→ The data
Content starts

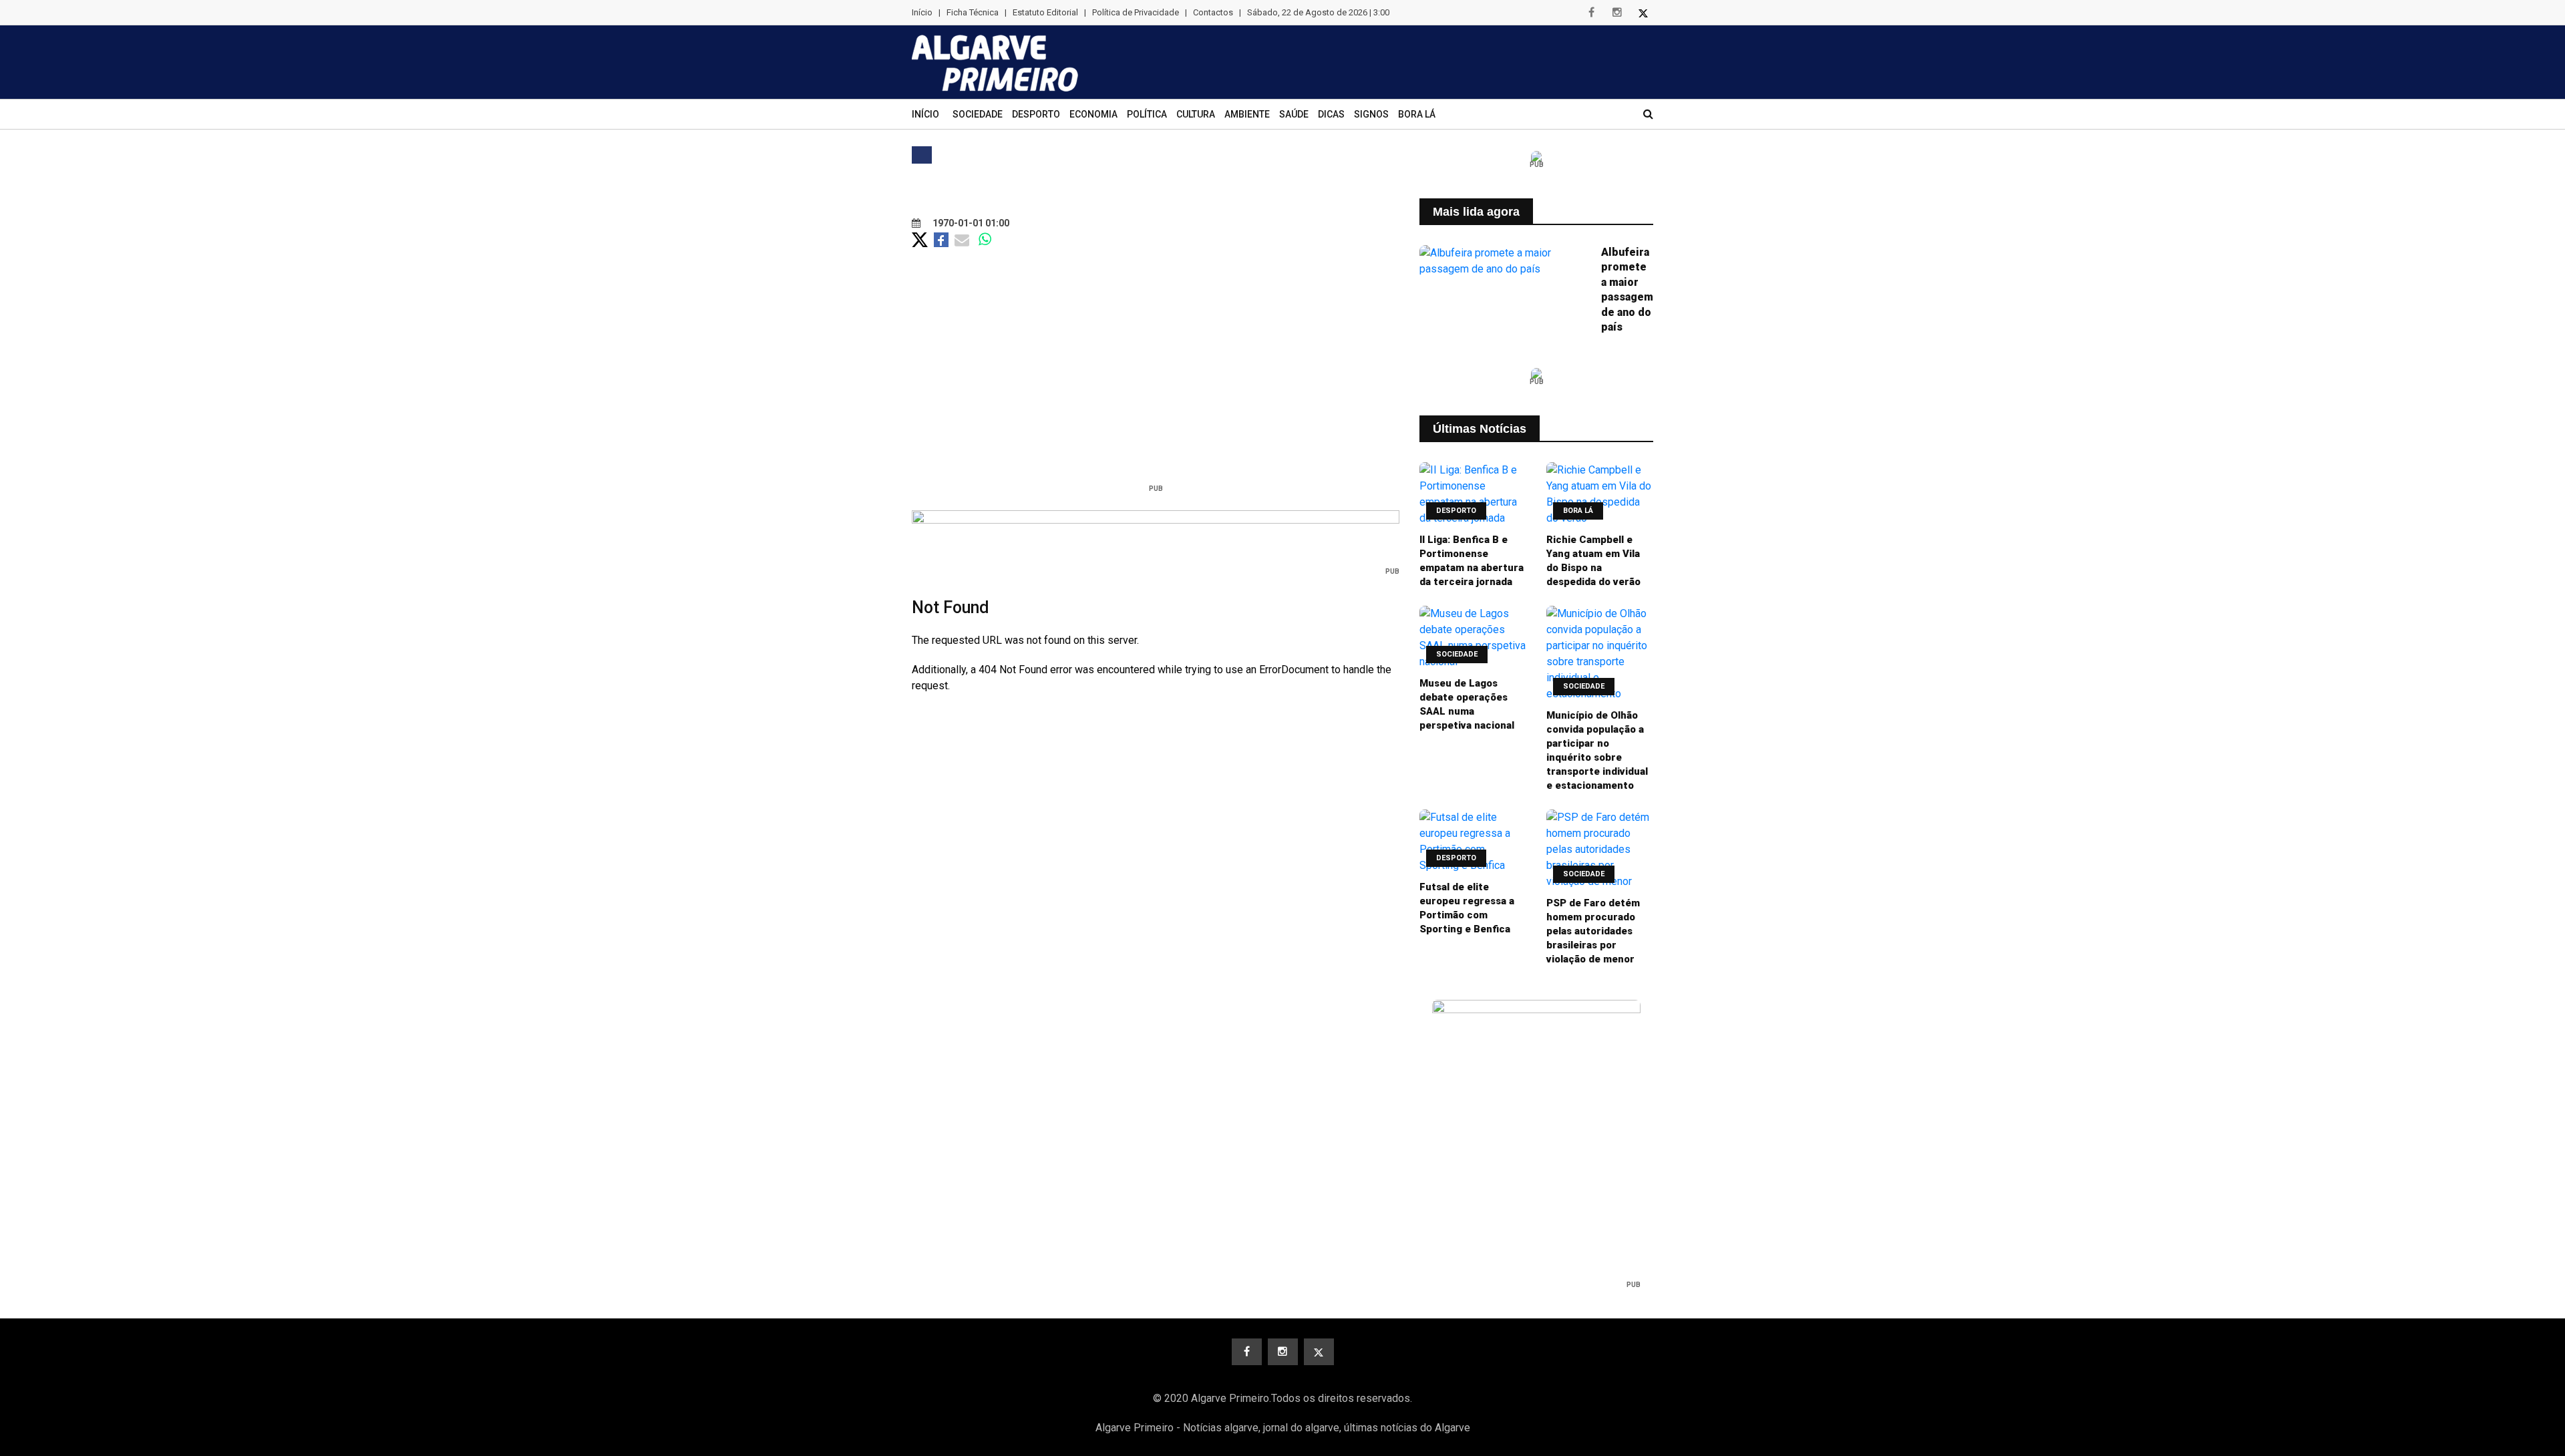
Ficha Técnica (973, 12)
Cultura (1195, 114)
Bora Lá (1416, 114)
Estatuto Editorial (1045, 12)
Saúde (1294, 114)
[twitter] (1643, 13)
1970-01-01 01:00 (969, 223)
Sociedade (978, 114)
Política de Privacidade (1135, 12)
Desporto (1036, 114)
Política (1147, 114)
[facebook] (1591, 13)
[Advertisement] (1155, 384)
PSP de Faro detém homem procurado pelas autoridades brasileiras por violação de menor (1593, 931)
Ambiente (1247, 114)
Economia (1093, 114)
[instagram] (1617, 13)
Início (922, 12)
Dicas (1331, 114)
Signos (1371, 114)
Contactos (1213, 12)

Content ends

→ Work instructions
Above are the records; repeat them all exactly, without the pictures.

→ The completed task
Ficha Técnica (973, 12)
Cultura (1195, 114)
Bora Lá (1416, 114)
Estatuto Editorial (1045, 12)
Saúde (1294, 114)
[twitter] (1643, 13)
1970-01-01 01:00 (969, 223)
Sociedade (978, 114)
Política de Privacidade (1135, 12)
Desporto (1036, 114)
Política (1147, 114)
[facebook] (1591, 13)
[Advertisement] (1155, 384)
PSP de Faro detém homem procurado pelas autoridades brasileiras por violação de menor (1593, 931)
Ambiente (1247, 114)
Economia (1093, 114)
[instagram] (1617, 13)
Início (922, 12)
Dicas (1331, 114)
Signos (1371, 114)
Contactos (1213, 12)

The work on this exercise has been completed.